#### YOUR OBJECTIVE
All lines after the one containing "Open Proxy Manager shield icon", together with that line itself, should be written out exactly, down to the last line of the entries below.

#### PROVIDED INFORMATION
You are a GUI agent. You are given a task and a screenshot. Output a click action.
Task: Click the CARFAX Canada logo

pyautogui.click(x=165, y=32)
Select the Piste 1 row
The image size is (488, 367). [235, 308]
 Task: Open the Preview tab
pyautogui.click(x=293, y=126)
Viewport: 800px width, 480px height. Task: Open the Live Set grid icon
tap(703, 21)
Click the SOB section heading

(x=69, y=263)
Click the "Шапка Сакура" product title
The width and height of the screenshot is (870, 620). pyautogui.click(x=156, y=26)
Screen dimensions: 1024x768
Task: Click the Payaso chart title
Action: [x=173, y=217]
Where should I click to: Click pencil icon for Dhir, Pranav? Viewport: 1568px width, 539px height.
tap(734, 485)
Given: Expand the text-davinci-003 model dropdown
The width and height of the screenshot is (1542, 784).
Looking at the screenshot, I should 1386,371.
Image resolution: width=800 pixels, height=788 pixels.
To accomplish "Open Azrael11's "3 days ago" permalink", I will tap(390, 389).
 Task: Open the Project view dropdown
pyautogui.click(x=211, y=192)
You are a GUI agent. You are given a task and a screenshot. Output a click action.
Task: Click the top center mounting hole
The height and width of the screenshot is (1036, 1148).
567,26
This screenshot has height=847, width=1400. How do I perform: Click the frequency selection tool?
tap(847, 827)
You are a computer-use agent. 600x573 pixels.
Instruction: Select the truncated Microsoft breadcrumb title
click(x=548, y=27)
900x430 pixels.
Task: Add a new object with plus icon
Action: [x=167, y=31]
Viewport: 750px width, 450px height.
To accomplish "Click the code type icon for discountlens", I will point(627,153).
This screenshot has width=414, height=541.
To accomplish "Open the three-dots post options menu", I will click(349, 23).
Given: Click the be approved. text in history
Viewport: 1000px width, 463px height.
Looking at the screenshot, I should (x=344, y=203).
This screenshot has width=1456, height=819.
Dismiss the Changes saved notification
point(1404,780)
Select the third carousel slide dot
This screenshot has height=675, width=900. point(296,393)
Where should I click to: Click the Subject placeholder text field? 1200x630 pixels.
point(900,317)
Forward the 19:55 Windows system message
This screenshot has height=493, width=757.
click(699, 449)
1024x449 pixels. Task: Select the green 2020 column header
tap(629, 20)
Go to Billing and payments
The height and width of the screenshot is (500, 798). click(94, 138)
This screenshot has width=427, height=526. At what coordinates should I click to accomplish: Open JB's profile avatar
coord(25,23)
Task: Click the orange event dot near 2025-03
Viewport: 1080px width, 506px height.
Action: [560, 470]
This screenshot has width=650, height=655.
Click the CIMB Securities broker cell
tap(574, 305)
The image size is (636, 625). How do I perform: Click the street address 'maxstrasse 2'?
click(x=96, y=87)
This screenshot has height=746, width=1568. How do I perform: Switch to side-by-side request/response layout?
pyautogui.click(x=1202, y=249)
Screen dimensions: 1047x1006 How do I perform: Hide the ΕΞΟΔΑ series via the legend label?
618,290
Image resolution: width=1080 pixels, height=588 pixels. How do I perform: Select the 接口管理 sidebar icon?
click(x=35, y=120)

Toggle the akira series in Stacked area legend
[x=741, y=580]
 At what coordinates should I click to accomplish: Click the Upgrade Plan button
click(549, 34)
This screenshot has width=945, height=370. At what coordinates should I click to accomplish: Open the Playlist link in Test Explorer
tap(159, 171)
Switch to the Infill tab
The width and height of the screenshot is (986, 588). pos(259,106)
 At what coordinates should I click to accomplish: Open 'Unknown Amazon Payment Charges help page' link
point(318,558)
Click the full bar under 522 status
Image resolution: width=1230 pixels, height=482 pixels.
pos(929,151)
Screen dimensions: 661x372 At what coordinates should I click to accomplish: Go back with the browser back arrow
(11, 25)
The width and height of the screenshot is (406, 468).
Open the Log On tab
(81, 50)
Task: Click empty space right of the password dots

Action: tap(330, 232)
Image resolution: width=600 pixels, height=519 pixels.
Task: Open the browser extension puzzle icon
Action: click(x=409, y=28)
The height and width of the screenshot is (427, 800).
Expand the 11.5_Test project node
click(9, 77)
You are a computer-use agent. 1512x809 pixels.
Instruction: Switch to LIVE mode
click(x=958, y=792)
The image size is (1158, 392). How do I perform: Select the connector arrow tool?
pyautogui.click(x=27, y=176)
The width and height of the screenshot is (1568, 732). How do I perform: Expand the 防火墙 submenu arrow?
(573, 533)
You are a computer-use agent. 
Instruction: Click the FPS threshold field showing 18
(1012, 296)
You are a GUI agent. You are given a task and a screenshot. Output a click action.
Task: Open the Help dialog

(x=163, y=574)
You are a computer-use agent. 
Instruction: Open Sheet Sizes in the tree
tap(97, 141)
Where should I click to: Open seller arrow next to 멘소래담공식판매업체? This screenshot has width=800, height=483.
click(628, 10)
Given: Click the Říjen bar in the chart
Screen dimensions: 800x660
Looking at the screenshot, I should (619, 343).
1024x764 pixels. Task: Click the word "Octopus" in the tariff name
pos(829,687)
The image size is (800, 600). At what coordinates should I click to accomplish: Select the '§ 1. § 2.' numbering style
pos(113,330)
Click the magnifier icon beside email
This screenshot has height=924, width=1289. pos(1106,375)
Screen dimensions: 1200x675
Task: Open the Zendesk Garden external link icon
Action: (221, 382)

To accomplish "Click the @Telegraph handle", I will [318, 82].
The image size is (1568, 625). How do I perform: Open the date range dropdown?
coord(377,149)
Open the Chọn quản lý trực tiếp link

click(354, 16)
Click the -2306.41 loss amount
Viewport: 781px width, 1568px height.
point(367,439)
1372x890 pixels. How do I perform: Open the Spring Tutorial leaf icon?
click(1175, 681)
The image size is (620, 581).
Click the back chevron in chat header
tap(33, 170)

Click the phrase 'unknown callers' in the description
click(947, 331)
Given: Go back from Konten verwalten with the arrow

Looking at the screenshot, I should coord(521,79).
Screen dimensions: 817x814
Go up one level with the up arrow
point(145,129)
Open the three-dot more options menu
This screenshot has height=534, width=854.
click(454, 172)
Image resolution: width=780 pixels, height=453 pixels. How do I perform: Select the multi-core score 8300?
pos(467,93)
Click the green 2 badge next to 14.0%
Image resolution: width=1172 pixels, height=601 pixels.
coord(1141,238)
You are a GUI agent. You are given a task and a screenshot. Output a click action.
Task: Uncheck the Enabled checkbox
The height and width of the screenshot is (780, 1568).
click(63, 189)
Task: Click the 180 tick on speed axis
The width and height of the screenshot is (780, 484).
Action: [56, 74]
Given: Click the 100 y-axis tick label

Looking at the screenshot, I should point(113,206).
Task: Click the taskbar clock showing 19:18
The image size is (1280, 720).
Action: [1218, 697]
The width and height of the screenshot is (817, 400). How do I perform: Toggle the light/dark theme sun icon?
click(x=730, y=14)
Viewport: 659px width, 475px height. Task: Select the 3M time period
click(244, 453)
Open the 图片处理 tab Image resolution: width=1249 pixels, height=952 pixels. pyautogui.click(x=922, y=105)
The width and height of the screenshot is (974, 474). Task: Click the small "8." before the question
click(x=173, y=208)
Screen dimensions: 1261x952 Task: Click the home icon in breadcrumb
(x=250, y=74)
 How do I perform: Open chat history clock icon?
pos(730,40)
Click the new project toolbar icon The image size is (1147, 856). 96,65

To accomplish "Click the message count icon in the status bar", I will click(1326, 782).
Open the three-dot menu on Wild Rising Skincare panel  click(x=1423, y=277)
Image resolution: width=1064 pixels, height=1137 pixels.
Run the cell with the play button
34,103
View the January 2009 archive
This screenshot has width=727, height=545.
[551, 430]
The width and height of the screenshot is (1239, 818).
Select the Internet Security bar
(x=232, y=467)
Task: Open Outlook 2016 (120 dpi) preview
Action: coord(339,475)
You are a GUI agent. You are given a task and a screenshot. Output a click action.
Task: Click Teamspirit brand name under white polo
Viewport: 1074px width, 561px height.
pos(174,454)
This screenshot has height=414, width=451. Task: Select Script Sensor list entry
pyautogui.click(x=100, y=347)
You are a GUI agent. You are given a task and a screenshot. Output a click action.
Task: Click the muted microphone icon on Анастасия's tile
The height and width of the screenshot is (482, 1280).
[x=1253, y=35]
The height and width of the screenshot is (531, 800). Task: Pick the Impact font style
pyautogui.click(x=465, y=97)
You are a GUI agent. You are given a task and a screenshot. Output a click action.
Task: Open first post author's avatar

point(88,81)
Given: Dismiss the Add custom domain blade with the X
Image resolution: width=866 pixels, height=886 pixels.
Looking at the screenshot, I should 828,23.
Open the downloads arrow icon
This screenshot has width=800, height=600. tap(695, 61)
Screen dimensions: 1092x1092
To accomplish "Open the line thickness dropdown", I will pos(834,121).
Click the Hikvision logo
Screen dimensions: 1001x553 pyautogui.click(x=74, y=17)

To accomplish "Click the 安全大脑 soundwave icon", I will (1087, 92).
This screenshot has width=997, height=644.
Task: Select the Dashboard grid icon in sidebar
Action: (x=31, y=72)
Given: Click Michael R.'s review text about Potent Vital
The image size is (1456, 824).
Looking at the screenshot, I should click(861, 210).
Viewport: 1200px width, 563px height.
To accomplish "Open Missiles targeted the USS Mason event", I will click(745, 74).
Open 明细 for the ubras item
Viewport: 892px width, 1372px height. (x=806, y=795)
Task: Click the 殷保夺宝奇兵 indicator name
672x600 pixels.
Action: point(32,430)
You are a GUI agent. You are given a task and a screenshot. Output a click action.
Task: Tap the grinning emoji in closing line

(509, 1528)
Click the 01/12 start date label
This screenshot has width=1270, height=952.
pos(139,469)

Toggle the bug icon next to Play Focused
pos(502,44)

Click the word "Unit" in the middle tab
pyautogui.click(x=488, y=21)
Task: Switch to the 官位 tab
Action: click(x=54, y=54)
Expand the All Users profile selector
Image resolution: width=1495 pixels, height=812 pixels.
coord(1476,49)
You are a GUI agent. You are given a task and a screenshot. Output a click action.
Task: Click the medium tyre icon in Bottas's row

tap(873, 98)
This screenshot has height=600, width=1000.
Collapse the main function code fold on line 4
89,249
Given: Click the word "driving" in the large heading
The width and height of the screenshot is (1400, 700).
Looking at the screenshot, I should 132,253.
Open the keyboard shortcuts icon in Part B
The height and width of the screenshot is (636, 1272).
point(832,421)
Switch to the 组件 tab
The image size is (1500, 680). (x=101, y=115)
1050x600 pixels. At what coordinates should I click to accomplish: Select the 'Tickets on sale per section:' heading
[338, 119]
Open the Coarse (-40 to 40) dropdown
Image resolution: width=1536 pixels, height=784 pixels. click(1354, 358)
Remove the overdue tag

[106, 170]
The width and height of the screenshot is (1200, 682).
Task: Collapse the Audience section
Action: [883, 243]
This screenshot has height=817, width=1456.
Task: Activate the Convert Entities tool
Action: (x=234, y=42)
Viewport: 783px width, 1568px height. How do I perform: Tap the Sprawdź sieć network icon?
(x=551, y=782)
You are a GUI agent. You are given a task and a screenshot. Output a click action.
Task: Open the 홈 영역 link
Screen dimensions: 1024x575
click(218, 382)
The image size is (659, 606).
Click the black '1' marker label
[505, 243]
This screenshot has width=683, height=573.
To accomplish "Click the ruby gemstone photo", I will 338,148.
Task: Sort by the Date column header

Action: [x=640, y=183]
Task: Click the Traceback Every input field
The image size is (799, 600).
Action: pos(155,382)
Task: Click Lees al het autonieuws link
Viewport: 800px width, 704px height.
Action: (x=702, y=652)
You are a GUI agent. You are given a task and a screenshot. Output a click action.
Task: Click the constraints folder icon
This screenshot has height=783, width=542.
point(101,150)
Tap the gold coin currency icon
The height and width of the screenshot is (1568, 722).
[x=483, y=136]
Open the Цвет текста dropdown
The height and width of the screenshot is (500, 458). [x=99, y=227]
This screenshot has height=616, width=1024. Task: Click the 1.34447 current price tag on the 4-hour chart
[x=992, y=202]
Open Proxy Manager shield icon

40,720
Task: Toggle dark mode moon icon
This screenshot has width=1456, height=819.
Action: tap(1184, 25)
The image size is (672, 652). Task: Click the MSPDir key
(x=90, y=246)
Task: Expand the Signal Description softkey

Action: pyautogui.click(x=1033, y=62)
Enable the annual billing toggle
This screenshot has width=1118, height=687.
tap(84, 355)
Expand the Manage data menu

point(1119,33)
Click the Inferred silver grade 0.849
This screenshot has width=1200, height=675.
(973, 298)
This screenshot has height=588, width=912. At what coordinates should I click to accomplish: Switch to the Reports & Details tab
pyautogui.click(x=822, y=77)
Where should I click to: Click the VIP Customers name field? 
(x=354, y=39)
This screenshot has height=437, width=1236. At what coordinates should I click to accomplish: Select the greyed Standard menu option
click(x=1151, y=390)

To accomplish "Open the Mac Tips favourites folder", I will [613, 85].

#### ANSWER BOX
Open Proxy Manager shield icon

40,720
Task: Toggle dark mode moon icon
This screenshot has width=1456, height=819.
Action: tap(1184, 25)
The image size is (672, 652). Task: Click the MSPDir key
(x=90, y=246)
Task: Expand the Signal Description softkey

Action: pyautogui.click(x=1033, y=62)
Enable the annual billing toggle
This screenshot has width=1118, height=687.
tap(84, 355)
Expand the Manage data menu

point(1119,33)
Click the Inferred silver grade 0.849
This screenshot has width=1200, height=675.
(973, 298)
This screenshot has height=588, width=912. At what coordinates should I click to accomplish: Switch to the Reports & Details tab
pyautogui.click(x=822, y=77)
Where should I click to: Click the VIP Customers name field? 
(x=354, y=39)
This screenshot has height=437, width=1236. At what coordinates should I click to accomplish: Select the greyed Standard menu option
click(x=1151, y=390)

To accomplish "Open the Mac Tips favourites folder", I will [613, 85].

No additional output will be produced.